Critics have inevitably requested what’s to be gained by giving the story a brand new filmic remedy.

The leftwing newspaper Die Tageszeitung insisted it was inconceivable for the remake to have such a cultural, social and political affect as its forerunner. “This new series will never be able to leave its mark like the 1981 film did”. “Is it really necessary to give a new language to 40-year-old iconic material which influenced a whole generation and to place it in the here and now?”

A publicity photo for the 1981 film.
A publicity picture for the 1981 movie.

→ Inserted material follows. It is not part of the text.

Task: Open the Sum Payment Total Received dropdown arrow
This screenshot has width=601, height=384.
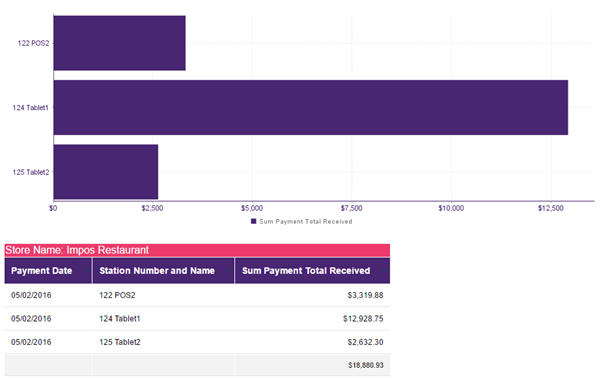Action: [384, 271]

Photograph: Courtesy Everett Collection/REX

The makers of the brand new sequence, which was filmed in Prague and Berlin, insist they aren’t so in recapturing the temper of the unique as they’re in embracing the essence of a common story about younger folks discovering their place in the world. “This is our interpretation of what Christiane and her friends experienced at this time,” director Philipp Kadelbach mentioned in an interview.

Although the story continues to be set in West Berlin of the late 70s and early 80s, the connection has been intentionally blurred with a soundtrack that replaces Bowie with dancehall, punk and hip-hop from the final twenty years. The slang phrases utilized by the actors mixes phrases from the current day and the early eighties. Critics have warmly praised the performances of its younger actors.

Jana McKinnon, the 22-year-old Austrian-Australian actress who performs the lead function, mentioned that she had not met Christiane Felscherinow, who still lives in Berlin, however had learn her guide and consulted the 2 journalists from Stern journal who had interviewed her in preparation for the function, in addition to consulting consultants’ recommendation on drug taking.

“At the time the journalists struggled to find a publisher for the book because no one thought the story was relevant,” McKinnon mentioned in an interview.

Felscherinow shot to fame when her story first turned recognized.

In 2013 she revealed a sequel, Christiane F. My Second Life, which detailed her subsequent troubles, together with dropping custody of her son and the way she joined a methadone programme to attempt to kick her behavior. Over the years she has remained reluctant to speak about whether or not she remains to be a heroine person.

Her story has impressed guided excursions of the Berlin areas the place it passed off, together with Jebenstrasse on the Zoologischer Garten railway station, the place the so-called “Babystrich” gathered, the strip in the Schöneberg district the place Felscherinow labored as a prostitute to fund her drug behavior, in addition to the close by Sound, the nightclub in West Berlin in the 1970s the place she first found heroin.